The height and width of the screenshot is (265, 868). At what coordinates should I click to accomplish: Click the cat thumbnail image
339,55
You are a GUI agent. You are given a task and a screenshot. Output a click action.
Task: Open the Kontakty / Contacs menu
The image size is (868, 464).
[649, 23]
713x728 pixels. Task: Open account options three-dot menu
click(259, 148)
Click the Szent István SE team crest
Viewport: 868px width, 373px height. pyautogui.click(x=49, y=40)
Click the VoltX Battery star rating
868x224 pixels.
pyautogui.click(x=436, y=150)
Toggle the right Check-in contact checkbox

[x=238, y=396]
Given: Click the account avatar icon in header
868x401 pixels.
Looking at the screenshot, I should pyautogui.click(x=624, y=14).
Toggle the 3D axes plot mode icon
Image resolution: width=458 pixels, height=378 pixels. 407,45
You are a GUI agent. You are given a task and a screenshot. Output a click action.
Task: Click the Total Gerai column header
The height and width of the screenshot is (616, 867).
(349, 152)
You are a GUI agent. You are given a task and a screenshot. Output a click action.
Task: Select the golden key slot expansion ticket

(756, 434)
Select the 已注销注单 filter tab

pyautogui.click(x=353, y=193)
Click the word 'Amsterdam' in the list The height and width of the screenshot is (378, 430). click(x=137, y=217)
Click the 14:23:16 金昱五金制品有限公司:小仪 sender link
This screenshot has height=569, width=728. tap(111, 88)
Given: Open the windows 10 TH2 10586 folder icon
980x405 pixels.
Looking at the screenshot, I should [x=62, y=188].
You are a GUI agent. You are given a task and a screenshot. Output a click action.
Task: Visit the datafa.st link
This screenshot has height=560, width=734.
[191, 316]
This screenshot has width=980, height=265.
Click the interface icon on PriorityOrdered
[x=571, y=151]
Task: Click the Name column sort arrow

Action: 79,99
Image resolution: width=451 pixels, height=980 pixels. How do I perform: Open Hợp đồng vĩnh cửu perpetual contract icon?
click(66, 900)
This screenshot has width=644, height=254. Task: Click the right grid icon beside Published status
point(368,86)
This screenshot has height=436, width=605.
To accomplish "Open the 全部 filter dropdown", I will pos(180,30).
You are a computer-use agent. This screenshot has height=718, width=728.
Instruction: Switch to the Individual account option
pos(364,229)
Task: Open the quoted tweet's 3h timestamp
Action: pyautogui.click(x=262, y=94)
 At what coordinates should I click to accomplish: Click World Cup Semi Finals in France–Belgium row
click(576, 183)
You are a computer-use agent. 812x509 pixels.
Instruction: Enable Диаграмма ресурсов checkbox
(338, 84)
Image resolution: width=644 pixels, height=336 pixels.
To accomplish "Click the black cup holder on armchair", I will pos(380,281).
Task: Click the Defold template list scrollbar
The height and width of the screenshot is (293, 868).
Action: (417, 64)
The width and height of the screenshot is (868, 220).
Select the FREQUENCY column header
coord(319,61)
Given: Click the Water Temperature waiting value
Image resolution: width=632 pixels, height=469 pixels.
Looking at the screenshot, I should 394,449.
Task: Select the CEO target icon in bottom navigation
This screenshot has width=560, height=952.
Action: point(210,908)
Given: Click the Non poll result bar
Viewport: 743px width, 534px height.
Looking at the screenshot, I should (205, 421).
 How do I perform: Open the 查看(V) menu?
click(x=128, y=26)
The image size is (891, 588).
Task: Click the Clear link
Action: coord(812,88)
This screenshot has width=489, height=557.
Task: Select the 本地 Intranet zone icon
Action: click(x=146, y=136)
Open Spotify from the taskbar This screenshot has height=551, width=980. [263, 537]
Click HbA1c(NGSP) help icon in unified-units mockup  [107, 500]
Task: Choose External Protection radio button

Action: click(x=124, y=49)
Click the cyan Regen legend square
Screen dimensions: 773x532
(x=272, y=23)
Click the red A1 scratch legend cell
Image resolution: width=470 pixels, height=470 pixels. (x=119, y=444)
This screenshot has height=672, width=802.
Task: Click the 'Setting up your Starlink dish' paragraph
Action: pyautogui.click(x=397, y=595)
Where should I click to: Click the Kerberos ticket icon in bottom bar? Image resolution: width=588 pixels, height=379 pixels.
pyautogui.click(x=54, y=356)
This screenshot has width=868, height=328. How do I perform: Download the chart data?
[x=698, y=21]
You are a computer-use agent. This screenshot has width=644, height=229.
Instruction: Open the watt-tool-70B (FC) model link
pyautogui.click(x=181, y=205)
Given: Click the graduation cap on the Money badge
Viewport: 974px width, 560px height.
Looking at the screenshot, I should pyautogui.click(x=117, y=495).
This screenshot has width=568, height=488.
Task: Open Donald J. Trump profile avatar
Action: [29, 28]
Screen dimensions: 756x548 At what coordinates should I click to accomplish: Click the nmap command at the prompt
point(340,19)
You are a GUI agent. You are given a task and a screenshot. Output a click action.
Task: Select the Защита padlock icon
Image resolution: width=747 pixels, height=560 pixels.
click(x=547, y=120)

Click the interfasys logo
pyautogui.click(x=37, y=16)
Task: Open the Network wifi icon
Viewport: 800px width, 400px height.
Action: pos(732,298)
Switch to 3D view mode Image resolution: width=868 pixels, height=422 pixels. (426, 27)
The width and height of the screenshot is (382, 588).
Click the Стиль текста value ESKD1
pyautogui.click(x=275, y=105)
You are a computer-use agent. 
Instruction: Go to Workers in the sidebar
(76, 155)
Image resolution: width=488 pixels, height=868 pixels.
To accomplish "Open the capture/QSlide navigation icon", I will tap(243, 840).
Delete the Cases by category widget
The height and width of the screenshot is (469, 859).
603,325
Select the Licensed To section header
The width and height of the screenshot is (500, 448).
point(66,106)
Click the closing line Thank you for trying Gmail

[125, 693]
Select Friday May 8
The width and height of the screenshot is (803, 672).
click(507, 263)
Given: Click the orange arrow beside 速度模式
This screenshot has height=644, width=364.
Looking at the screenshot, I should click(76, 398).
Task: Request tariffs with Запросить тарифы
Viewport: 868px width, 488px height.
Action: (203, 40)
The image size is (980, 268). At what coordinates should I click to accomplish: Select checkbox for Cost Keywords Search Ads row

**WHAT NEEDS TO BE DONE:** Please give all the entries above again, exactly as they stand.

**COMPLETED TASK:**
The height and width of the screenshot is (265, 868). At what coordinates should I click to accomplish: Click the cat thumbnail image
339,55
You are a GUI agent. You are given a task and a screenshot. Output a click action.
Task: Open the Kontakty / Contacs menu
The image size is (868, 464).
[649, 23]
713x728 pixels. Task: Open account options three-dot menu
click(259, 148)
Click the Szent István SE team crest
Viewport: 868px width, 373px height. pyautogui.click(x=49, y=40)
Click the VoltX Battery star rating
868x224 pixels.
pyautogui.click(x=436, y=150)
Toggle the right Check-in contact checkbox

[x=238, y=396]
Given: Click the account avatar icon in header
868x401 pixels.
Looking at the screenshot, I should pyautogui.click(x=624, y=14).
Toggle the 3D axes plot mode icon
Image resolution: width=458 pixels, height=378 pixels. 407,45
You are a GUI agent. You are given a task and a screenshot. Output a click action.
Task: Click the Total Gerai column header
The height and width of the screenshot is (616, 867).
(349, 152)
You are a GUI agent. You are given a task and a screenshot. Output a click action.
Task: Select the golden key slot expansion ticket

(756, 434)
Select the 已注销注单 filter tab

pyautogui.click(x=353, y=193)
Click the word 'Amsterdam' in the list The height and width of the screenshot is (378, 430). click(x=137, y=217)
Click the 14:23:16 金昱五金制品有限公司:小仪 sender link
This screenshot has height=569, width=728. tap(111, 88)
Given: Open the windows 10 TH2 10586 folder icon
980x405 pixels.
Looking at the screenshot, I should [x=62, y=188].
You are a GUI agent. You are given a task and a screenshot. Output a click action.
Task: Visit the datafa.st link
This screenshot has height=560, width=734.
[191, 316]
This screenshot has width=980, height=265.
Click the interface icon on PriorityOrdered
[x=571, y=151]
Task: Click the Name column sort arrow

Action: 79,99
Image resolution: width=451 pixels, height=980 pixels. How do I perform: Open Hợp đồng vĩnh cửu perpetual contract icon?
click(66, 900)
This screenshot has width=644, height=254. Task: Click the right grid icon beside Published status
point(368,86)
This screenshot has height=436, width=605.
To accomplish "Open the 全部 filter dropdown", I will pos(180,30).
You are a computer-use agent. This screenshot has height=718, width=728.
Instruction: Switch to the Individual account option
pos(364,229)
Task: Open the quoted tweet's 3h timestamp
Action: pyautogui.click(x=262, y=94)
 At what coordinates should I click to accomplish: Click World Cup Semi Finals in France–Belgium row
click(576, 183)
You are a computer-use agent. 812x509 pixels.
Instruction: Enable Диаграмма ресурсов checkbox
(338, 84)
Image resolution: width=644 pixels, height=336 pixels.
To accomplish "Click the black cup holder on armchair", I will pos(380,281).
Task: Click the Defold template list scrollbar
The height and width of the screenshot is (293, 868).
Action: (417, 64)
The width and height of the screenshot is (868, 220).
Select the FREQUENCY column header
coord(319,61)
Given: Click the Water Temperature waiting value
Image resolution: width=632 pixels, height=469 pixels.
Looking at the screenshot, I should 394,449.
Task: Select the CEO target icon in bottom navigation
This screenshot has width=560, height=952.
Action: point(210,908)
Given: Click the Non poll result bar
Viewport: 743px width, 534px height.
Looking at the screenshot, I should (205, 421).
 How do I perform: Open the 查看(V) menu?
click(x=128, y=26)
The image size is (891, 588).
Task: Click the Clear link
Action: coord(812,88)
This screenshot has width=489, height=557.
Task: Select the 本地 Intranet zone icon
Action: click(x=146, y=136)
Open Spotify from the taskbar This screenshot has height=551, width=980. [263, 537]
Click HbA1c(NGSP) help icon in unified-units mockup  [107, 500]
Task: Choose External Protection radio button

Action: click(x=124, y=49)
Click the cyan Regen legend square
Screen dimensions: 773x532
(x=272, y=23)
Click the red A1 scratch legend cell
Image resolution: width=470 pixels, height=470 pixels. (x=119, y=444)
This screenshot has height=672, width=802.
Task: Click the 'Setting up your Starlink dish' paragraph
Action: pyautogui.click(x=397, y=595)
Where should I click to: Click the Kerberos ticket icon in bottom bar? Image resolution: width=588 pixels, height=379 pixels.
pyautogui.click(x=54, y=356)
This screenshot has width=868, height=328. How do I perform: Download the chart data?
[x=698, y=21]
You are a computer-use agent. This screenshot has width=644, height=229.
Instruction: Open the watt-tool-70B (FC) model link
pyautogui.click(x=181, y=205)
Given: Click the graduation cap on the Money badge
Viewport: 974px width, 560px height.
Looking at the screenshot, I should pyautogui.click(x=117, y=495).
This screenshot has width=568, height=488.
Task: Open Donald J. Trump profile avatar
Action: [29, 28]
Screen dimensions: 756x548 At what coordinates should I click to accomplish: Click the nmap command at the prompt
point(340,19)
You are a GUI agent. You are given a task and a screenshot. Output a click action.
Task: Select the Защита padlock icon
Image resolution: width=747 pixels, height=560 pixels.
click(x=547, y=120)

Click the interfasys logo
pyautogui.click(x=37, y=16)
Task: Open the Network wifi icon
Viewport: 800px width, 400px height.
Action: pos(732,298)
Switch to 3D view mode Image resolution: width=868 pixels, height=422 pixels. (426, 27)
The width and height of the screenshot is (382, 588).
Click the Стиль текста value ESKD1
pyautogui.click(x=275, y=105)
You are a computer-use agent. 
Instruction: Go to Workers in the sidebar
(76, 155)
Image resolution: width=488 pixels, height=868 pixels.
To accomplish "Open the capture/QSlide navigation icon", I will tap(243, 840).
Delete the Cases by category widget
The height and width of the screenshot is (469, 859).
603,325
Select the Licensed To section header
The width and height of the screenshot is (500, 448).
point(66,106)
Click the closing line Thank you for trying Gmail

[125, 693]
Select Friday May 8
The width and height of the screenshot is (803, 672).
click(507, 263)
Given: Click the orange arrow beside 速度模式
This screenshot has height=644, width=364.
Looking at the screenshot, I should click(76, 398).
Task: Request tariffs with Запросить тарифы
Viewport: 868px width, 488px height.
Action: (203, 40)
The image size is (980, 268). At what coordinates should I click to accomplish: Select checkbox for Cost Keywords Search Ads row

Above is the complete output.